Tool Routing is now available in VoltAgent.
When your agent has too many tools, the naive setup stops working: passing every tool schema and description to the model makes prompts heavy, cost and latency go up, and tool choice gets noisy.
This post explains the idea (tool search with embeddings) and how it shows up in VoltAgent as Tool Routing: a small, stable search + call surface backed by a larger hidden tool pool (plus optional expose for tools you still want visible).
If you just want the API reference: Tool Routing docs.
The problem: just give the model all tools
Most agent setups start like this:
- you register tools,
- you pass them to the agent,
- the model picks one and calls it.
That is fine at 5-20 tools. It starts to get annoying at ~50. Past ~100 it gets messy:
- Your prompt/tool payload gets big (schemas + descriptions + params).
- Latency and cost go up.
- Tool selection quality goes down because the model is scanning a huge menu.
- You end up exposing tools you would rather keep internal unless needed.
The VoltAgent issue you shared describes exactly this: frameworks tend to expose the full tool set directly, and prompt size becomes the scaling bottleneck.
The core idea: tool search with embeddings
Tool search with embeddings treats tools like documents you can retrieve.
You do the same thing you would do in RAG:
- Turn each tool into text (name + description + tags + parameters).
- Embed those texts and keep the vectors around (cache them).
- Embed the user query.
- Use cosine similarity to pick the top K tools.
Now the model does not need to see 500 tools up front. It can ask for the tools it needs.
The pattern: search then call
The key design is two steps:
- A small stable surface exposed to the model (
searchTools+callTool). - A large dynamic library behind it (the tool pool).
The model asks for tools with searchTools({ query, topK }), reads the schemas, then calls callTool({ name, args }).
The VoltAgent version: Tool Routing
VoltAgent bakes the same idea into the framework with Tool Routing.

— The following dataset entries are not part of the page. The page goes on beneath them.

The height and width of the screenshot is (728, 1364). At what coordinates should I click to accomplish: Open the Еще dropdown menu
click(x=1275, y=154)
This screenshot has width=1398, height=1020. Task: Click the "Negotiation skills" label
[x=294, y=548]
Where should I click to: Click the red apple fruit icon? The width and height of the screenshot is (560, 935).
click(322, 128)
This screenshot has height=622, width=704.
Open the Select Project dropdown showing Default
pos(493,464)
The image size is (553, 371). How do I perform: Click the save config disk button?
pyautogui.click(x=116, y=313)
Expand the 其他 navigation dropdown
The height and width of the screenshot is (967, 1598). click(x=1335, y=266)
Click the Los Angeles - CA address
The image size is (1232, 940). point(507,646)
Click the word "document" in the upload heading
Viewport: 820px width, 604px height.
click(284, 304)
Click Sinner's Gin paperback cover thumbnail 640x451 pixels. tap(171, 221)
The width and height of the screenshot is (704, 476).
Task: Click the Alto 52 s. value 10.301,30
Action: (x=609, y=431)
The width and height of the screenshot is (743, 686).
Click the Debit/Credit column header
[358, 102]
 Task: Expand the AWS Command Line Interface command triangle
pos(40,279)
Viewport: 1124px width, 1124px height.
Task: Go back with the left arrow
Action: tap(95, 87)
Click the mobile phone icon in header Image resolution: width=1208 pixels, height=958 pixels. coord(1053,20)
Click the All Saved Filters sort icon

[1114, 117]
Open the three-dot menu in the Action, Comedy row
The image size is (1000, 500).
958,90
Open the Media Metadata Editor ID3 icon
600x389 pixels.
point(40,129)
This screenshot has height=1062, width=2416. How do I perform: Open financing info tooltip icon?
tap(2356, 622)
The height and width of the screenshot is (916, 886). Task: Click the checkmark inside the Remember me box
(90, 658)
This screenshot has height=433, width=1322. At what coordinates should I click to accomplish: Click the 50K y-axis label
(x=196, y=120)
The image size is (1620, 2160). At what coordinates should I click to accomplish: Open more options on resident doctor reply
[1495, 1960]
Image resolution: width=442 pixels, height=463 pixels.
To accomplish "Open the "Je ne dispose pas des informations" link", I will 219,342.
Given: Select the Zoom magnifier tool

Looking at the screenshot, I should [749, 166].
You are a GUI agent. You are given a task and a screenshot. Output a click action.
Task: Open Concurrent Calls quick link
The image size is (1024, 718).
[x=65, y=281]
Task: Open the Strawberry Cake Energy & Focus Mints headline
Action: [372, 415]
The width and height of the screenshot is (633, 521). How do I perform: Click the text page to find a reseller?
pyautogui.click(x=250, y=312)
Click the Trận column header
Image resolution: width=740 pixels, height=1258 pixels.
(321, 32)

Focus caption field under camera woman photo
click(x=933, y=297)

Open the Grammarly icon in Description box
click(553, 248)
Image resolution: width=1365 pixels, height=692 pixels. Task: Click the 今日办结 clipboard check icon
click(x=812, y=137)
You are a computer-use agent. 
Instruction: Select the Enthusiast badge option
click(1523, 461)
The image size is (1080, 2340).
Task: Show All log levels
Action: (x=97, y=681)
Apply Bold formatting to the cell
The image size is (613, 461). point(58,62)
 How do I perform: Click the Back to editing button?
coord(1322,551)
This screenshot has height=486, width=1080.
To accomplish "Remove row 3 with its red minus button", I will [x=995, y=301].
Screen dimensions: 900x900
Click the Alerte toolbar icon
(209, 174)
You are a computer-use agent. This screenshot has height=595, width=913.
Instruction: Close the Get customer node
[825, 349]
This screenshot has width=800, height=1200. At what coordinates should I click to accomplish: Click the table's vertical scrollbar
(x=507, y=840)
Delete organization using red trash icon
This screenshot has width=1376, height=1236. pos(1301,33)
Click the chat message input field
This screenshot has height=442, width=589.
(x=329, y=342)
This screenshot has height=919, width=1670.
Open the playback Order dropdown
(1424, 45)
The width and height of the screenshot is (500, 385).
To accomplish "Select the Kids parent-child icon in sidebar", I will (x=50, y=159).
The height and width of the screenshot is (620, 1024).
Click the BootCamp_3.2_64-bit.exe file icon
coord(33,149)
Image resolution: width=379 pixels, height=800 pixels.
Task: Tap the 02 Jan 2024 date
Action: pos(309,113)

Instead of giving the model every tool, you give it:
searchToolsto discover tool schemas,callToolto execute the chosen tool.
So from the model's point of view: "I search tools, then call one," not "I have 300 tools to choose from."
Quick setup: embedding search
In VoltAgent you enable this via the toolRouting option on Agent (and PlanAgent).
This is the simplest setup: create an agent, register a couple tools, enable routing with embeddings.
import { openai } from "@ai-sdk/openai";
import { Agent, createTool } from "@voltagent/core";
import { z } from "zod";
const getWeather = createTool({
name: "get_weather",
description: "Get the current weather for a city",
parameters: z.object({
location: z.string(),
}),
execute: async ({ location }) => ({
location,
temperatureC: 22,
condition: "sunny",
}),
});
const getTimeZone = createTool({
name: "get_time_zone",
description: "Get the time zone offset for a city",
parameters: z.object({
location: z.string(),
}),
execute: async ({ location }) => ({
location,
timeZone: "UTC+1",
}),
});
const agent = new Agent({
name: "Tool Routing Agent",
instructions:
"When you need a tool, call searchTools with the user request, then call callTool with the exact tool name and schema-compliant arguments.",
model: "openai/gpt-4o-mini",
tools: [getWeather, getTimeZone],
toolRouting: {
embedding: "openai/text-embedding-3-small",
topK: 2,
},
});
What matters here:
- the model only sees
searchToolsandcallTool(plus anything you explicitly expose), - the search step picks from the hidden pool based on semantic similarity.
Tool visibility: pool vs expose
Routing is most useful when you separate:
- tools the model can see,
- tools that exist but stay hidden unless searched.
pool is the hidden set the model can discover. expose is the small set that stays visible.
For the full pool/expose example, see the Tool Routing docs.
Enforce search before call
By default, callTool requires the tool to appear in a prior searchTools result.
You can turn that off with enforceSearchBeforeCall: false when you need more freedom.
Provider tools and MCP tools
The pool/expose lists accept Vercel AI SDK tools too (including provider-defined tools). Example: add openai.tools.webSearch() to the pool.
Again, skipping the full snippet here, see the Tool Routing docs.
Hooks, approval, and errors
Routing does not bypass your safety rails:
needsApproval, input/output guardrails, and tool hooks still apply.- If a tool is not in the pool,
callToolreturns a tool error. callToolvalidates arguments against the target schema and surfaces validation errors for retries.
Observability
Tool routing adds tracing spans for the selection and embedding steps (under the searchTools tool span), so you can see what happened during search and whether embeddings hit the cache.
When to use it (and when not to)
Use Tool Routing when:
- you have lots of tools (or a tool library that keeps growing),
- you care about prompt size and token cost,
- you want a smaller tool surface exposed to the model,
- you want routing to be observable and policy-controlled.
Do not use it when:
- you only have a few tools and routing is just extra moving parts,
- your tool descriptions or tags are low quality (semantic search cannot fix that).